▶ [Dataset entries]
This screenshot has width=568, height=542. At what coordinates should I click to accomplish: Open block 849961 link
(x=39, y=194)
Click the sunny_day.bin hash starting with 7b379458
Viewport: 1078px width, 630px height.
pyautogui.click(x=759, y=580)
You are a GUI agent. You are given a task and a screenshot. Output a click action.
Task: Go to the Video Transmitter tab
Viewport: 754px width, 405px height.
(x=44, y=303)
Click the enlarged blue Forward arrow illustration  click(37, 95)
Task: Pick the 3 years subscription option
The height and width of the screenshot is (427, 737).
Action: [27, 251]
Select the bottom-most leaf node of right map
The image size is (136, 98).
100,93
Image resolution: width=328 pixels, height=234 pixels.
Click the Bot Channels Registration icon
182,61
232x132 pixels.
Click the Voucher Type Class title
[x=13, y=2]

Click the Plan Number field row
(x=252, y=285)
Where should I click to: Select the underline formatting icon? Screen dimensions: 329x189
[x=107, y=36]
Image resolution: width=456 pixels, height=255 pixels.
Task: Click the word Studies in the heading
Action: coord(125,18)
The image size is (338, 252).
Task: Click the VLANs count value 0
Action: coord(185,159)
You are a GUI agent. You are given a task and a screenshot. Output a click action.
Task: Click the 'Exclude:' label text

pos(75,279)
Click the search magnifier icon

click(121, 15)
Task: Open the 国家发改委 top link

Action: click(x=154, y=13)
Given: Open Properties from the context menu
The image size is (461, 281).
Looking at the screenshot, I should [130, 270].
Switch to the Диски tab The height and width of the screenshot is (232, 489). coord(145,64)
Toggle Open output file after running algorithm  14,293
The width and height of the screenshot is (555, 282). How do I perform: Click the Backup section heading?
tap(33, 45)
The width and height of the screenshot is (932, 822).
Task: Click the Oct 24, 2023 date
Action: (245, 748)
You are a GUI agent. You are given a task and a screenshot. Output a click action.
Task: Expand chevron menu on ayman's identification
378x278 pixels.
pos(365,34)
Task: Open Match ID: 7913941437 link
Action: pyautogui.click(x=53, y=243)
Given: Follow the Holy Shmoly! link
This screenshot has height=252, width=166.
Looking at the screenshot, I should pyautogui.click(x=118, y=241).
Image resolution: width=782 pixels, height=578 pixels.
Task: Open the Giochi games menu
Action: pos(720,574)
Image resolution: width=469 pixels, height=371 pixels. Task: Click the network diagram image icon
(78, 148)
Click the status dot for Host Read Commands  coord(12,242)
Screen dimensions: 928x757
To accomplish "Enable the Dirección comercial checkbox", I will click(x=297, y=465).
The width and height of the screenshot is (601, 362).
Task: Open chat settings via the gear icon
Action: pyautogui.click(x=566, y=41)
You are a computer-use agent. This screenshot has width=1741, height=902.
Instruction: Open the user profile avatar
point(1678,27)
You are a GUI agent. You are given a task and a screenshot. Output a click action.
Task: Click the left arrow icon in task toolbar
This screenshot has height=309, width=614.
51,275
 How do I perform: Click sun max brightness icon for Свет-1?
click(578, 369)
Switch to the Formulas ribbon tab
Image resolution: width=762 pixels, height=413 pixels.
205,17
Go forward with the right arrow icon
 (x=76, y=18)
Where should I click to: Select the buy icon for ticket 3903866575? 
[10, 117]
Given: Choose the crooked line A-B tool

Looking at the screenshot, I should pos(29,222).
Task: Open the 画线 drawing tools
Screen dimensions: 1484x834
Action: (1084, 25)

▶ [WHAT THE EXERCISE ASKS] Your reply should be all of the data, returned exactly.

▶ [TASK SOLUTION]
This screenshot has width=568, height=542. At what coordinates should I click to accomplish: Open block 849961 link
(x=39, y=194)
Click the sunny_day.bin hash starting with 7b379458
Viewport: 1078px width, 630px height.
pyautogui.click(x=759, y=580)
You are a GUI agent. You are given a task and a screenshot. Output a click action.
Task: Go to the Video Transmitter tab
Viewport: 754px width, 405px height.
(x=44, y=303)
Click the enlarged blue Forward arrow illustration  click(37, 95)
Task: Pick the 3 years subscription option
The height and width of the screenshot is (427, 737).
Action: [27, 251]
Select the bottom-most leaf node of right map
The image size is (136, 98).
100,93
Image resolution: width=328 pixels, height=234 pixels.
Click the Bot Channels Registration icon
182,61
232x132 pixels.
Click the Voucher Type Class title
[x=13, y=2]

Click the Plan Number field row
(x=252, y=285)
Where should I click to: Select the underline formatting icon? Screen dimensions: 329x189
[x=107, y=36]
Image resolution: width=456 pixels, height=255 pixels.
Task: Click the word Studies in the heading
Action: coord(125,18)
The image size is (338, 252).
Task: Click the VLANs count value 0
Action: coord(185,159)
You are a GUI agent. You are given a task and a screenshot. Output a click action.
Task: Click the 'Exclude:' label text

pos(75,279)
Click the search magnifier icon

click(121, 15)
Task: Open the 国家发改委 top link

Action: click(x=154, y=13)
Given: Open Properties from the context menu
The image size is (461, 281).
Looking at the screenshot, I should [130, 270].
Switch to the Диски tab The height and width of the screenshot is (232, 489). coord(145,64)
Toggle Open output file after running algorithm  14,293
The width and height of the screenshot is (555, 282). How do I perform: Click the Backup section heading?
tap(33, 45)
The width and height of the screenshot is (932, 822).
Task: Click the Oct 24, 2023 date
Action: (245, 748)
You are a GUI agent. You are given a task and a screenshot. Output a click action.
Task: Expand chevron menu on ayman's identification
378x278 pixels.
pos(365,34)
Task: Open Match ID: 7913941437 link
Action: pyautogui.click(x=53, y=243)
Given: Follow the Holy Shmoly! link
This screenshot has height=252, width=166.
Looking at the screenshot, I should pyautogui.click(x=118, y=241).
Image resolution: width=782 pixels, height=578 pixels.
Task: Open the Giochi games menu
Action: pos(720,574)
Image resolution: width=469 pixels, height=371 pixels. Task: Click the network diagram image icon
(78, 148)
Click the status dot for Host Read Commands  coord(12,242)
Screen dimensions: 928x757
To accomplish "Enable the Dirección comercial checkbox", I will click(x=297, y=465).
The width and height of the screenshot is (601, 362).
Task: Open chat settings via the gear icon
Action: pyautogui.click(x=566, y=41)
You are a computer-use agent. This screenshot has width=1741, height=902.
Instruction: Open the user profile avatar
point(1678,27)
You are a GUI agent. You are given a task and a screenshot. Output a click action.
Task: Click the left arrow icon in task toolbar
This screenshot has height=309, width=614.
51,275
 How do I perform: Click sun max brightness icon for Свет-1?
click(578, 369)
Switch to the Formulas ribbon tab
Image resolution: width=762 pixels, height=413 pixels.
205,17
Go forward with the right arrow icon
 (x=76, y=18)
Where should I click to: Select the buy icon for ticket 3903866575? 
[10, 117]
Given: Choose the crooked line A-B tool

Looking at the screenshot, I should pos(29,222).
Task: Open the 画线 drawing tools
Screen dimensions: 1484x834
Action: (1084, 25)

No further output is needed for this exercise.